You are right in the index being the easy-mode. Over the years there have been lots of implementations trying to add an index like that to the gzip metadata itself or as a sidecar file, with bgzip probably being the most known one. None of them really did stick, hence the necessity for some generic multi-threaded decompressor. A probably incomplete list of such implementations can be found in this issue: https://github.com/mxmlnkn/rapidgzip/issues/8
The index makes it so easy that I can simply delegate decompression to zlib. And since paper publication I've actually improved upon this by delegating to ISA-l / igzip instead, which is twice as fast.

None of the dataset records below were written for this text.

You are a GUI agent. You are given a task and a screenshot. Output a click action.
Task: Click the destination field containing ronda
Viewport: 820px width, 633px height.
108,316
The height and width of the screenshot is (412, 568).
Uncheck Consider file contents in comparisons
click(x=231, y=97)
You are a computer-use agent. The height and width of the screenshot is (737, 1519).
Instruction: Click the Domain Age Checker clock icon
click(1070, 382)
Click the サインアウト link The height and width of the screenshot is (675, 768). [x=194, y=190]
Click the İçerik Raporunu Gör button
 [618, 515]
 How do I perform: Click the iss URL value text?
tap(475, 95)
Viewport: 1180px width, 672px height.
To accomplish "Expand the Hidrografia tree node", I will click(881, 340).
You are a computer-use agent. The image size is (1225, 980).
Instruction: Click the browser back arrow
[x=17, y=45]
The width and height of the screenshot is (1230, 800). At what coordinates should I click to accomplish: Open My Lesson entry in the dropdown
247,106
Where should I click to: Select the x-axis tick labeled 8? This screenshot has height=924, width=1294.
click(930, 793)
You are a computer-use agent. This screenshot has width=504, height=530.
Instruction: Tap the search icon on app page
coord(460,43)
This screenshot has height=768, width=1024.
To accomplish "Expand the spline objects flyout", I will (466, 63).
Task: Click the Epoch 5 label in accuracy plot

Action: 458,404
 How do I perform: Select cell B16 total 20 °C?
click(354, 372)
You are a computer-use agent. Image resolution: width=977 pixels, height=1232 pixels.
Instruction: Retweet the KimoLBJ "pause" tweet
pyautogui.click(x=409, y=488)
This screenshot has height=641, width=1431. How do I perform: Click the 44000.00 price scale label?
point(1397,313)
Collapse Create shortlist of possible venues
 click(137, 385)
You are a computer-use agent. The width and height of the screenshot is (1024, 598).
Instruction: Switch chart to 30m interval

This is already in the 0.8.0 release.
As derived from table 1, the false positive rate is 1 Tbit / 202 = 5 Gbit or 625 MB for deflate blocks with dynamic Huffman code. For non-compressed blocks, the false positive rate is roughly one per 500 KB, however non-compressed blocks can basically be memcpied or skipped over and then the next deflate header can be checked without much latency. On the other hand, for dynamic blocks, the whole block needs to be decompressed first to find the next one. So the much higher false positive rate for non-compressed blocks doesn't introduce that much overhead.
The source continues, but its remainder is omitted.